Czwarte opowiadanie to „Echo”. Po raz pierwszy w cyklu Cholewa zabiera nas na Ziemię, a konkretnie to do skutej lodem Finlandii, gdzie po wydarzeniach Dnia ojciec stara się uratować życie swojej córki. Będzie ponuro, zimno, głodno, będą choroby i bandy innych ludzi walczących o resztki pozostawione przez cywilizację (szczerze powiem, że jest spora grupa wydających swoje książki pisarzy postapo****, którzy mogliby się sporo od Michała Cholewy nauczyć o tym, jak powinno się opisywać walkę o przetrwanie).

„Wyższa konieczność” to przedostatni utwór zbioru. Tym razem będziemy świadkami próby przejęcia przez Dowództwo Operacji Specjalnych danych z opanowanego przez zbuntowaną SI pasażerskiego liniowca. Oesy znani/znane (niepotrzebne skreślić) są z tego, że nie przebierają w środkach i tak będzie też i tym razem. Tylko czy tortury wystarczą w walce z Samaelem, SI która uważa, że jest bogiem?

Ostatnie opowiadanie to zmiana podejścia do tematu. Tym razem zamiast poważnego, zmuszającego do głębokiego zastanowienia tekstu dostajemy „Smoka, czarownicę i starego Szafę”, stuprocentową, rozrywkową perełkę – „Sierżanta Bilko” do sześcianu przeniesionego w realia „Algorytmów wojny”. Do położonej na głębokim zapleczu bazy trafia przez przypadek pani pułkownik z wojskowej prokuratury, która „zasłynęła” ze ścigania przekrętów. Dla stacjonujących w Bazie Sheringham wojaków to problem, gdyż cała baza to jeden wielki przekręt. Stojący na przekręcie. I stosem przekrętów przykryty. Czy naszym niekoniecznie dzielnym, ale na pewno przedsiębiorczym i cwanym bohaterom uda się wykorzystać jedyną słabą stronę pani pułkownik i uniknąć sądu wojennego? Nie powiem. Ale uwierzcie mi na słowo – opowiadanie napisał Michał Cholewa, wiec będzie się działo...

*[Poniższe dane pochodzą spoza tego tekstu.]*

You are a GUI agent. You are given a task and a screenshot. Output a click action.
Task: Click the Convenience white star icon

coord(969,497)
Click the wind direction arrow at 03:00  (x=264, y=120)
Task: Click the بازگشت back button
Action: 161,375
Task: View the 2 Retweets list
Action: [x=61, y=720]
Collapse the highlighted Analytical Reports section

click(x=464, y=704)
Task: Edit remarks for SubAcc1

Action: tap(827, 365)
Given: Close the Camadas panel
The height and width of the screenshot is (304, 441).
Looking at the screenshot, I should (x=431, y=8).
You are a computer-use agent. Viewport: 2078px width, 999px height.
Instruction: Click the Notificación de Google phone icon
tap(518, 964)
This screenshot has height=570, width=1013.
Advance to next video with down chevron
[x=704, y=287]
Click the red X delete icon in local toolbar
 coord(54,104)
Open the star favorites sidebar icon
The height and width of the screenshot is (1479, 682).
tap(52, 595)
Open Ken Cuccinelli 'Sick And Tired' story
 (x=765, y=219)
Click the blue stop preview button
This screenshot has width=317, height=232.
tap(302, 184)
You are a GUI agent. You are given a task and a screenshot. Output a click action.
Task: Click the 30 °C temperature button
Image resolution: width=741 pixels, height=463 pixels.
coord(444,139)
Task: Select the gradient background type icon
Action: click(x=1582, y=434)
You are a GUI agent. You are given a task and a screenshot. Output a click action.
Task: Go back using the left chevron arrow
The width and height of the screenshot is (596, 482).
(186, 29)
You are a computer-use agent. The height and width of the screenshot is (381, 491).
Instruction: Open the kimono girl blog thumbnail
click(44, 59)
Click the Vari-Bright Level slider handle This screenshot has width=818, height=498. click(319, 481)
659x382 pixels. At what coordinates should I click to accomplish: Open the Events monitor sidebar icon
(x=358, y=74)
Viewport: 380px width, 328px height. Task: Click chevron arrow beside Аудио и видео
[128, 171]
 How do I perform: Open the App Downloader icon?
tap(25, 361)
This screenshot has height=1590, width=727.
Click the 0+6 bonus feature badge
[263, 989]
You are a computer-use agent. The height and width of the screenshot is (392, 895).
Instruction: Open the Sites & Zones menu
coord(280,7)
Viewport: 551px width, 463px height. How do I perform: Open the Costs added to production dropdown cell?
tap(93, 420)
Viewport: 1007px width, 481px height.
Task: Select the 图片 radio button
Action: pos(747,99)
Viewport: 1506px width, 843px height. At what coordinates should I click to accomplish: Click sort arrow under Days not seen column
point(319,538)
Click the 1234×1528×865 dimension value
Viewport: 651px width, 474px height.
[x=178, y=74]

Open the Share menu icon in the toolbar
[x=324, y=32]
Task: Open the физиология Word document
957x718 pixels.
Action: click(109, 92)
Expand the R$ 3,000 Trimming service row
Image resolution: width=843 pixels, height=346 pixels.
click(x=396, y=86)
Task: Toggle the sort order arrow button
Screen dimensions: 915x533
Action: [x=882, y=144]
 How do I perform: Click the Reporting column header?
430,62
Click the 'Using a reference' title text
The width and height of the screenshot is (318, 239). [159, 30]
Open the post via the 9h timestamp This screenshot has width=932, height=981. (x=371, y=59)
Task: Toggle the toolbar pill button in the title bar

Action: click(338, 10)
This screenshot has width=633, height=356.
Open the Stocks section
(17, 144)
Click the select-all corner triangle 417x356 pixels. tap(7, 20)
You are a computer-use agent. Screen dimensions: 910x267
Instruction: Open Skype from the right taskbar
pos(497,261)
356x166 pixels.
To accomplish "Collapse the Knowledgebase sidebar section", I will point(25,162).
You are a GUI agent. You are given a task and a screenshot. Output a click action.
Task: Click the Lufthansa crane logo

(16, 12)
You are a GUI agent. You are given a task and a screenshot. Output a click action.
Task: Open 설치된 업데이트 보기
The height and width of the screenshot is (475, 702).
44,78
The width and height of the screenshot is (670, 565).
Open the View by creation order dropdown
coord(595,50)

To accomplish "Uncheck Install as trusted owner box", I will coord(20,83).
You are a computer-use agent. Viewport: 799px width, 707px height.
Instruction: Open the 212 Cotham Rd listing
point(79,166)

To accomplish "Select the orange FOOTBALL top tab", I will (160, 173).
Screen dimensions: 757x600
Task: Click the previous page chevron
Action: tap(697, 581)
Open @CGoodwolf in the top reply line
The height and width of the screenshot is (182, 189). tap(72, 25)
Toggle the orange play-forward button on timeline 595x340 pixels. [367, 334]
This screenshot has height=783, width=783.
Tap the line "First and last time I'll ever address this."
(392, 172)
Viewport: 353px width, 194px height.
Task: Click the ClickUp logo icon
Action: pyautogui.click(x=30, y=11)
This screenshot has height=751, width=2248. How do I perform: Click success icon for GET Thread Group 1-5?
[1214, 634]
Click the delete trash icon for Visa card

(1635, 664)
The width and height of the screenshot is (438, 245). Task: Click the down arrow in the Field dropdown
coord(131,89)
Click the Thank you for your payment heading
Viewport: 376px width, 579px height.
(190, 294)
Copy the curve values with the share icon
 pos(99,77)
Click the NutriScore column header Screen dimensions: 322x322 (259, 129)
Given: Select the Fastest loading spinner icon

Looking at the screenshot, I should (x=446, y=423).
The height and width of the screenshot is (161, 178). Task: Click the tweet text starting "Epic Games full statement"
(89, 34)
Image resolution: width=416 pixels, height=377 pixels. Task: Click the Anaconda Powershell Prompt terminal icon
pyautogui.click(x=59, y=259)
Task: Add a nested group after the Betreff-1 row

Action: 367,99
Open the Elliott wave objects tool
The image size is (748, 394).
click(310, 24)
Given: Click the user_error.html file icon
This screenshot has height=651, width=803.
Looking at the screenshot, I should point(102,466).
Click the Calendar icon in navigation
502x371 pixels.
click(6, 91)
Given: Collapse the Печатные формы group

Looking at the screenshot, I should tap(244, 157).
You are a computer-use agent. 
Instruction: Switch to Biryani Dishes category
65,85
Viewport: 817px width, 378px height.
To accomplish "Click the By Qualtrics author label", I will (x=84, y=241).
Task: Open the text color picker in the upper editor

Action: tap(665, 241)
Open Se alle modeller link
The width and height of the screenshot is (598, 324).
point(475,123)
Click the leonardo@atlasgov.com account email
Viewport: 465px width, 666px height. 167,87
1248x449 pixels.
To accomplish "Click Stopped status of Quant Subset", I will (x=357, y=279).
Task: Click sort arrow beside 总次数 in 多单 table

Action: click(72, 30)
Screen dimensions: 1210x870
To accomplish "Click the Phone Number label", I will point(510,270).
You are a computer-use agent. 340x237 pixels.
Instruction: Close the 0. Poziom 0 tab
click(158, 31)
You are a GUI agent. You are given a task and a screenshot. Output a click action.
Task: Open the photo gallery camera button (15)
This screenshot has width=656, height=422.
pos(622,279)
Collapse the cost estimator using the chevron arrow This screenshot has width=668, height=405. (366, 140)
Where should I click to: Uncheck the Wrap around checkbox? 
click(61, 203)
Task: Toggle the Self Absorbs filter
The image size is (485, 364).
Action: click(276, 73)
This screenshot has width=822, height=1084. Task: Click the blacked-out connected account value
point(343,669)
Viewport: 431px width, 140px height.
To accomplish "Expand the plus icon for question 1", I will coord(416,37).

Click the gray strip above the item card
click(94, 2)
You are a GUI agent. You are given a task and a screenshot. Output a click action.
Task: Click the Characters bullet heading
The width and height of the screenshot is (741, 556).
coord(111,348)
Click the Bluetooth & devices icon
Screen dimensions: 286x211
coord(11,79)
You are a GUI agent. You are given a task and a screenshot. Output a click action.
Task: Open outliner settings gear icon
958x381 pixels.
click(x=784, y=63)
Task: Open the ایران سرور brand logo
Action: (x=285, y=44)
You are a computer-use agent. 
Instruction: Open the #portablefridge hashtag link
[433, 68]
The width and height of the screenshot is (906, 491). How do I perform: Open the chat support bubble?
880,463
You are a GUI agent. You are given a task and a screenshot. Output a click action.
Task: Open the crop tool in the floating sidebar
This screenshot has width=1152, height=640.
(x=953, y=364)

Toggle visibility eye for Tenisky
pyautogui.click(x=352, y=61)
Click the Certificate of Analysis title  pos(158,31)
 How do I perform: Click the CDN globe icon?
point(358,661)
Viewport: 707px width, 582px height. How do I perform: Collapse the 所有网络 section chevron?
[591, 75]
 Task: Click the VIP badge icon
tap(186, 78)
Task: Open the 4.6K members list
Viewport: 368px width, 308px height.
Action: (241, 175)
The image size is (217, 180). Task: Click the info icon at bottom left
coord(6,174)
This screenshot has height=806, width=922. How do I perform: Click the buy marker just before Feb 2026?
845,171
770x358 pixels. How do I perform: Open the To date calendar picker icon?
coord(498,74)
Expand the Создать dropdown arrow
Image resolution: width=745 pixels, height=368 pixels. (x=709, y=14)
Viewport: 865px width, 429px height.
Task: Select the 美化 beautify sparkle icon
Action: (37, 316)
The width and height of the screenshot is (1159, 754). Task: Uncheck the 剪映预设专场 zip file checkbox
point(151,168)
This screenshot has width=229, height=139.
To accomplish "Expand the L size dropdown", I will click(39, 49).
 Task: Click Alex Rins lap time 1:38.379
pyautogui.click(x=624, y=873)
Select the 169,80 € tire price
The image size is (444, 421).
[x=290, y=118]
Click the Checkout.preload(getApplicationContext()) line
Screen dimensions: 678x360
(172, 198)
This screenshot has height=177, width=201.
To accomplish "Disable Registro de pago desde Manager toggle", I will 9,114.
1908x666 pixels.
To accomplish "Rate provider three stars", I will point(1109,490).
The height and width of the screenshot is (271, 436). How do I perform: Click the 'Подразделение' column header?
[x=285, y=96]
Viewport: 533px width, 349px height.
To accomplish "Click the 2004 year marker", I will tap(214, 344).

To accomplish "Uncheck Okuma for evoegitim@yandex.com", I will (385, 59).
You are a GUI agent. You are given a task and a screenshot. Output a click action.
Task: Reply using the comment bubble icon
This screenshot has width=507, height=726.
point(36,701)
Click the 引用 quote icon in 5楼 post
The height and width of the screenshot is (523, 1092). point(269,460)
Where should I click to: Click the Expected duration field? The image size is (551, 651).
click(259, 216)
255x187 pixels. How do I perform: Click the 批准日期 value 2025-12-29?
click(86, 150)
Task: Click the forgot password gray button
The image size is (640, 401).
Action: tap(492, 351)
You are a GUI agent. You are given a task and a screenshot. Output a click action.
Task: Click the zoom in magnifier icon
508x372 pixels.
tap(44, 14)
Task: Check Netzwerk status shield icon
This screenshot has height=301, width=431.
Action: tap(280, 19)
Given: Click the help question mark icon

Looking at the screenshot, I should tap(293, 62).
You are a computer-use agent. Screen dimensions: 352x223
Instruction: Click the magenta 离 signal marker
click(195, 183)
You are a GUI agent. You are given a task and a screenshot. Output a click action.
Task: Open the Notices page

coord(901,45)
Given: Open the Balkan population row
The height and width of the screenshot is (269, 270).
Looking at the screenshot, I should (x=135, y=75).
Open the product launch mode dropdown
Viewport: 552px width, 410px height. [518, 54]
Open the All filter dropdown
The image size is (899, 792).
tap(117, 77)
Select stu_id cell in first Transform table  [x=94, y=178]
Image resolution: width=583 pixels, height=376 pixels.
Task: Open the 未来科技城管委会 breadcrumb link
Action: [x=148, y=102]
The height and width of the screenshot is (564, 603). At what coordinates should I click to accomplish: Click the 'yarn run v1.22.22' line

W poszczególnych tomach cyklu Cholewa skupia się na akcji, budowaniu napięcia i wielopoziomowych intrygach. I to nie są głupie teksty, autor wielokrotnie sięga w nich po głębsze treści. Ale widać wyraźnie, że czasami brakuje mu możliwości, jakie daje pisarzowi krótka forma. W powieściach dylematy moralne, społeczne czy jakiekolwiek inne zbyt często ulegają rozmyciu, wytłumieniu, tymczasem opowiadanie pozwala na podanie ich w postaci bardziej skondensowanej, zwartej, o wiele łatwiej trafiającej do odbiorcy. Porównując to bardziej obrazowo - jest sobie mieszkanie w bloku. W bloku trwa impreza. A właściwie to już nie impreza, tylko ostra libacja. W powieści ważne treści wyglądają jak mikry policjant w terminalnym stadium anginy i z obustronnym łokciem tenisisty delikatnie pukający do drzwi takiego mieszkania, stojąc w tłumie głośno zachowujących się gapiów. Tymczasem w opowiadaniu jak grupa AT wpadająca do lokalu przez chmurę drzazg, w którą zmieniły się właśnie wysadzone drzwi*****.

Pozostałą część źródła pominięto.